PROVIDED DATA:
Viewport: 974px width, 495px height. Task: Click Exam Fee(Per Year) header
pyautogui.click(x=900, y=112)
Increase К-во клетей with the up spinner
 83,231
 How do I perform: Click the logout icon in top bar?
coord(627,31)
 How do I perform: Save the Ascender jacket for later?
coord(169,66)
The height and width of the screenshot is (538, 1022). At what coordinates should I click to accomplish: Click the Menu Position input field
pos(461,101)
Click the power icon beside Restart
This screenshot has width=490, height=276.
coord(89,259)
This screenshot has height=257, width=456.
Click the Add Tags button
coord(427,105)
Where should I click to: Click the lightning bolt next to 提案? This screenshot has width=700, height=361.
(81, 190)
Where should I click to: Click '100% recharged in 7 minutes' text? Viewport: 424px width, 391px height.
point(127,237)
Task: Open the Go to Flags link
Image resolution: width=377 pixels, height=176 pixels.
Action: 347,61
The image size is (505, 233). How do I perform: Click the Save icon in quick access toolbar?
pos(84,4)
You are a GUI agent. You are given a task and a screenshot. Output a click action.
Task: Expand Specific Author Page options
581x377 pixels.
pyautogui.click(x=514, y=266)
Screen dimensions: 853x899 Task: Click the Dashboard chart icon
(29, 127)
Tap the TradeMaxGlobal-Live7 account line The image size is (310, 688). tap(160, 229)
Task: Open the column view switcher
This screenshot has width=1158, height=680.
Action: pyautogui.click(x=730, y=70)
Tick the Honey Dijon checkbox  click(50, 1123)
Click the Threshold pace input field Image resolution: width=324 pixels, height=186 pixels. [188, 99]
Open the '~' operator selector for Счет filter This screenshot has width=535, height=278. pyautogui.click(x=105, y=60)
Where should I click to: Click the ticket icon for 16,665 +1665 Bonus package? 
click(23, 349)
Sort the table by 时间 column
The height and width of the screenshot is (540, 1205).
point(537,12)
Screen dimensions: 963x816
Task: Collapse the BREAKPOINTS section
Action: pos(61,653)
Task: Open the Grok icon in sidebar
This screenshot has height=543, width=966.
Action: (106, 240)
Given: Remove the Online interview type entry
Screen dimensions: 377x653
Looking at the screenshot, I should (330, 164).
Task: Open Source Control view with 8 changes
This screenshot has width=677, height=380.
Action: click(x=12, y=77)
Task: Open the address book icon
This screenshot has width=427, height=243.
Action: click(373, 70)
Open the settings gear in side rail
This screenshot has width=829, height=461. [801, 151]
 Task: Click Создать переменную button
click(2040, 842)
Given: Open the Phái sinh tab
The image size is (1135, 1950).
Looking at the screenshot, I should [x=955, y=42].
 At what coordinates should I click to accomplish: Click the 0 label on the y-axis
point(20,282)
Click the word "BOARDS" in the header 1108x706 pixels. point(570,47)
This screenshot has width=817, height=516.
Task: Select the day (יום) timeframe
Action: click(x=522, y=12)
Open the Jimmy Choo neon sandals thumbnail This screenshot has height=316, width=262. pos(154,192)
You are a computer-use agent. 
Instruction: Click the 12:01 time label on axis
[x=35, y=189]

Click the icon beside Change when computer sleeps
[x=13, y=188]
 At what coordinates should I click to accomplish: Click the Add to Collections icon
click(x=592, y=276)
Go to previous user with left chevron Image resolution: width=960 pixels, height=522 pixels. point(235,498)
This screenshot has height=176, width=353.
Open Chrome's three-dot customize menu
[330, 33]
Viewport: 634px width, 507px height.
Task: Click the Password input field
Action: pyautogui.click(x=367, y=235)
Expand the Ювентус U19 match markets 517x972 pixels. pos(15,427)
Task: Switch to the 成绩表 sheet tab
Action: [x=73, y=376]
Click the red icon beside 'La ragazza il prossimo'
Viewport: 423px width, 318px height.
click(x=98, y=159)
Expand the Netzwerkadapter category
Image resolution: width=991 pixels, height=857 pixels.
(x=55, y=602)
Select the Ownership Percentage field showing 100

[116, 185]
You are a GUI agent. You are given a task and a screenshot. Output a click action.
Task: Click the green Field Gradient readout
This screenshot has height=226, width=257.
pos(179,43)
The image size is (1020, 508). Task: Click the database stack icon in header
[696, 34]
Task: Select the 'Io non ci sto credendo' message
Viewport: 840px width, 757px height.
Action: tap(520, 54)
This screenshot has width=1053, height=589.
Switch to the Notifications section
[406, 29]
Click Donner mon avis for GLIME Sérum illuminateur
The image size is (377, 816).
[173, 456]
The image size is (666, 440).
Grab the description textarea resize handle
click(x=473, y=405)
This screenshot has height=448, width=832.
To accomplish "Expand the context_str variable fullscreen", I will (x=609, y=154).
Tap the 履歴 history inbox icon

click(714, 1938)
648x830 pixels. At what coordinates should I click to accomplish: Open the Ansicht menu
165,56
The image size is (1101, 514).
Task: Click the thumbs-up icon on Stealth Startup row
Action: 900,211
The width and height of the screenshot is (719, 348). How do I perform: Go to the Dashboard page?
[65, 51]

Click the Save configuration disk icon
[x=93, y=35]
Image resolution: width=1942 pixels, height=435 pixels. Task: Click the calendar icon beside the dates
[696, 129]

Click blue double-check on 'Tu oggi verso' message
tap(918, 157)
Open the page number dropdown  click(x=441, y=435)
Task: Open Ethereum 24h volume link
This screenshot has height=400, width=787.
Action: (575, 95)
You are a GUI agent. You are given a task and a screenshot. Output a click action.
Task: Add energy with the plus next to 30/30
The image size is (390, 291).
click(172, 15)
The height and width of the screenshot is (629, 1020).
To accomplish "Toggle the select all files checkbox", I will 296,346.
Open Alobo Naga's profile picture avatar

INSTRUCTIONS FOR THE TASK: Across the material above, count each line with the string "link" and state the number alone.

OUTPUT FOR THIS EXERCISE: 2